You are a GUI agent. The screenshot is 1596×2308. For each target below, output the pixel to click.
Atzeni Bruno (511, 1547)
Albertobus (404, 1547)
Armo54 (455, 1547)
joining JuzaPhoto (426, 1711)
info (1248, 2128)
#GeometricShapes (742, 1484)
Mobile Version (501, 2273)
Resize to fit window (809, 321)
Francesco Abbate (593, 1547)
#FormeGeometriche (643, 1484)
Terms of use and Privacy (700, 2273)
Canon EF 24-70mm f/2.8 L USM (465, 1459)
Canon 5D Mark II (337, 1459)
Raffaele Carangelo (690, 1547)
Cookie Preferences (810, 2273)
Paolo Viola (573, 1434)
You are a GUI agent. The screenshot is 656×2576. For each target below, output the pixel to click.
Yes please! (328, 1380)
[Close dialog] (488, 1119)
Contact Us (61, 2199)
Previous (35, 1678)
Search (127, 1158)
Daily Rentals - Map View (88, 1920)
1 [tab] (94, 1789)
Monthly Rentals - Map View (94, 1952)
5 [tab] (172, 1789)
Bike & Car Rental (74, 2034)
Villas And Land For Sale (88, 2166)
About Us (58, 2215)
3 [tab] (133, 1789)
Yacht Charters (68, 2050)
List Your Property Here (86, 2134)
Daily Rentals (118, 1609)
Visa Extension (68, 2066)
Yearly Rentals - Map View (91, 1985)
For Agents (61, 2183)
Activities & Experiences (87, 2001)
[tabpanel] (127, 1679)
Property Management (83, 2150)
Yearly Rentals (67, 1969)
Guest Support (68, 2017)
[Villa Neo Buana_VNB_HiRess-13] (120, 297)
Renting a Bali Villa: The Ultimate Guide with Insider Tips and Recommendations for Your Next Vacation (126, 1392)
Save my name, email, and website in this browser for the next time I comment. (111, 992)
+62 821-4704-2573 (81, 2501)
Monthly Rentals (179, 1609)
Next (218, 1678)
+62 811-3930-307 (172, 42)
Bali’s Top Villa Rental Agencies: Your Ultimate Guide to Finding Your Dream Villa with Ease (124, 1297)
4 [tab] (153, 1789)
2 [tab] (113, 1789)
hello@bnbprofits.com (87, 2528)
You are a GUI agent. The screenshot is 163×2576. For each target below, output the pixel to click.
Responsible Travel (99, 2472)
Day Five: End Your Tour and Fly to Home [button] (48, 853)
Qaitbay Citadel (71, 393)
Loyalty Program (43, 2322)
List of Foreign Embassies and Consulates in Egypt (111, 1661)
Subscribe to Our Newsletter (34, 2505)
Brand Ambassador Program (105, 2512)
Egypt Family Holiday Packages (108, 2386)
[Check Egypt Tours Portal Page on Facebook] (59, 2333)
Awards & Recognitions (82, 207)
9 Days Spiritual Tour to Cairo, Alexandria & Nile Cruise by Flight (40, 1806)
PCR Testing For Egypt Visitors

_ _ _ _ _ _ _

▸ **Work request**:
Word for word, restate the data above from its first line down to and including the line with "Villas And Land For Sale (88, 2166)".

▸ **Solved problem**:
You are a GUI agent. The screenshot is 1596×2308. For each target below, output the pixel to click.
Atzeni Bruno (511, 1547)
Albertobus (404, 1547)
Armo54 (455, 1547)
joining JuzaPhoto (426, 1711)
info (1248, 2128)
#GeometricShapes (742, 1484)
Mobile Version (501, 2273)
Resize to fit window (809, 321)
Francesco Abbate (593, 1547)
#FormeGeometriche (643, 1484)
Terms of use and Privacy (700, 2273)
Canon EF 24-70mm f/2.8 L USM (465, 1459)
Canon 5D Mark II (337, 1459)
Raffaele Carangelo (690, 1547)
Cookie Preferences (810, 2273)
Paolo Viola (573, 1434)
You are a GUI agent. The screenshot is 656×2576. For each target below, output the pixel to click.
Yes please! (328, 1380)
[Close dialog] (488, 1119)
Contact Us (61, 2199)
Previous (35, 1678)
Search (127, 1158)
Daily Rentals - Map View (88, 1920)
1 [tab] (94, 1789)
Monthly Rentals - Map View (94, 1952)
5 [tab] (172, 1789)
Bike & Car Rental (74, 2034)
Villas And Land For Sale (88, 2166)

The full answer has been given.